The charging boost for the d.h.w. setpoint can be set on operating line 116. This is the difference between the heat demand to the heating medium (setpoint) and the setpoint of the d.h.w. in the storage tank.

18.4.2 Flow temperature boost

The boost for the mixing valve or the heat exchanger in the d.h.w. circuit can be set on operating line 118. In the case of direct d.h.w. heating via heat exchanger (plant types x–4), the charging boost is also set on this operating line because the heat exchanger is external.

18.5 Maximum setpoint of the d.h.w. temperature

On operating line 117, the maximum d.h.w. setpoint that can be set on operating line 4 is defined.
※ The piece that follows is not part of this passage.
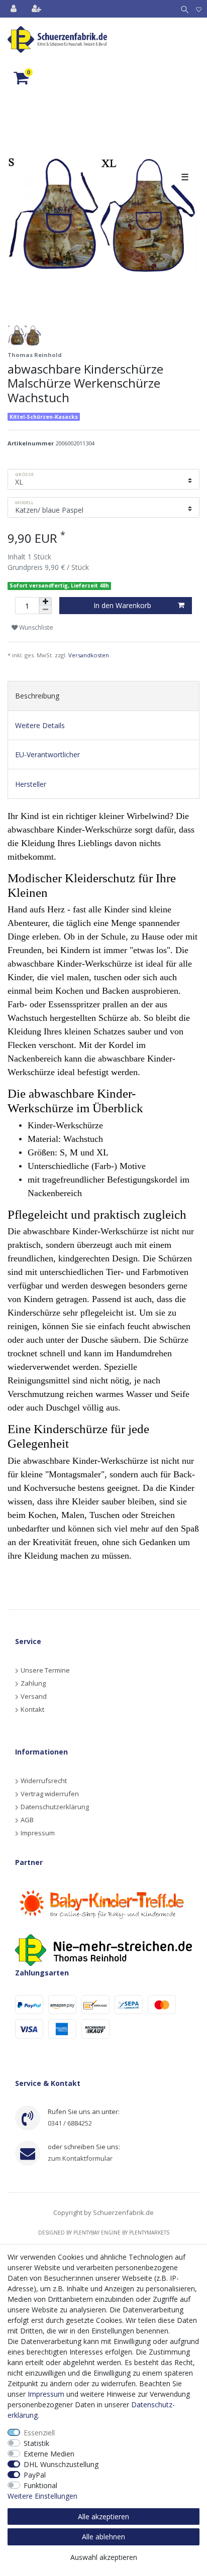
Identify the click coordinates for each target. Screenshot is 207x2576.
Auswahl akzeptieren (103, 2557)
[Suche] (182, 9)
Depending on the type of plant, the setting range is as follows:

Plant type Minimum setting value Maximum setting value

1–3, 1–9, 2–1, 2–2, 3–1, 4–9

1–4, 1–8, 2–6, 4–4, 4–8

Reduced setpoint (setting on operating line 42)

Minimum selection from:

• Setting value on operating line 117

• Sum of setting values on operating

lines 116 and 176 (maximum limit value of return temperature with d.h.w. charging)

Setting value on operating line 117

In any case, the setting range is limited at a maximum of 100 °C.

18.6 D.h.w. charging with two storage tank sensors

With the plant types using a d.h.w. storage tank, the storage tank temperature can be acquired with one or 2 sensors (B31 and B32). When using two storage tank sensors, the amount by which the setpoint of the colder storage tank sensor is lower than that of the warmer sensor can be set on operating line 119. When 2 sensors are used, the switch-off criterion for d.h.w. charging is reached when

• the sensor with the higher temperature has attained the d.h.w. setpoint, and

• the sensor with the lower temperature has attained the reduced d.h.w. setpoint.

The ”reduced setpoint” for the sensor with the lower temperature allows the secondary return temperature to be kept low until the end of d.h.w. charging, in spite of mixing in the stratification tank. The switching differential of the d.h.w. temperature still applies.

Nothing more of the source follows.